Glass, plastic and newspapers are dumped into a revolving drum that feeds a conveyor that in turn lifts the assortment about 90 feet and spills it onto a quick-moving belt where several workers purge contaminants.

republic Republic Services’ state-of-the-art machine, half the length of a football field, takes in recyclables from Indianapolis and as far away as Evansville and Champaign, Ill. (IBJ Photo/ Perry Reichanadter)

Cans and plastic bottles fall to another conveyer and heavier glass plummets to the floor, where it shatters and is crushed and rolled into tiny pieces to be shipped to Chicago to make more glass.

Plastic grocery bags magically vanish.

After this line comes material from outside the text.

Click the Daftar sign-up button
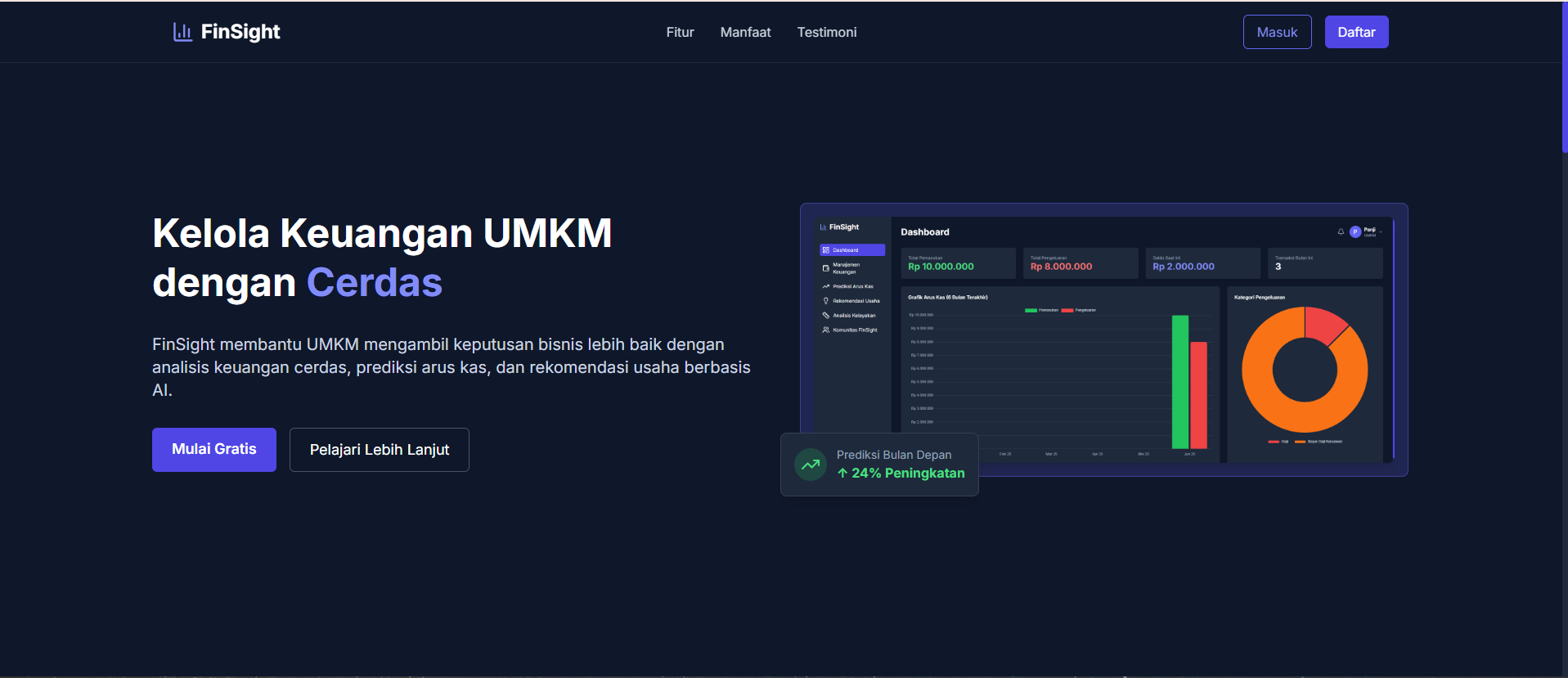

Workers fling them into the air, and, whoosh, a vacuum system sucks them into a metal cage.

Spinning discs float newspapers forward until they fall to the floor and are scooped into a hopper and bailed.

The system, the largest in the Indianapolis area, is getting busier, and company officials see no letup in sight.

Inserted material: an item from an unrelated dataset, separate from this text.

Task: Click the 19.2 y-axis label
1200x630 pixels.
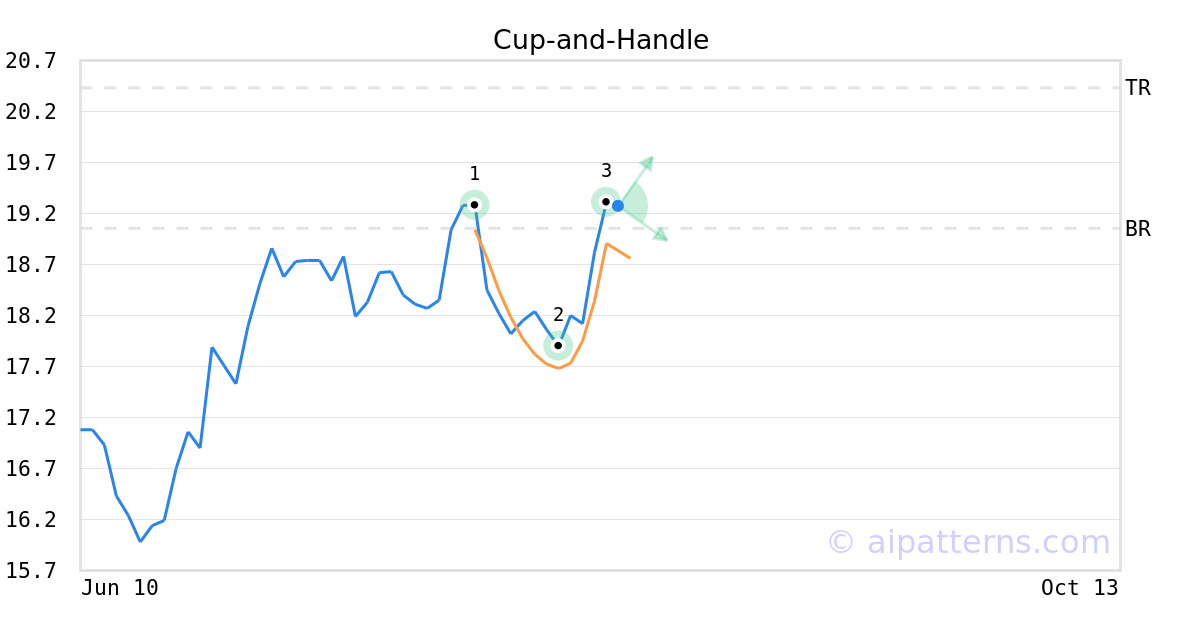Action: pos(31,214)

“Because Republic has invested millions of dollars in this recycling facility, that creates an incentive for more recycling,” said Carey Hamilton, executive director of the Indiana Recycling Coalition. “It helps to create the right climate for communities to provide improved recycling resources for their residents.”

Phoenix-based Republic added the $4 million machine in 2009 after buying the site from SMI Recycling & Disposal in 2000.

Republic employs 325 people in Indianapolis, counting its downtown plant on Langsdale Avenue near 21st Street and Martin Luther King Boulevard. The north-side facility has 90 employees, including 31 who work on the recycling line.

The state-of-the-art machine, which is half the length of a football field, can process 200 tons in a 10-hour day.

Its capacity continues to increase as more Republic customers recycle. The company serves half of Indianapolis for trash pickup and the entire city along with much of the metropolitan area for recycling pickup.

john drier Drier

Recyclables, however, can arrive from as far away as Evansville, Terre Haute and even Champaign, Ill.

Republic made the investment in part to benefit the customer, said John Drier, general manager of Republic Waste Services of Indiana. Before the arrival of the machine, customers needed to place newspapers in a container separate from other recyclables.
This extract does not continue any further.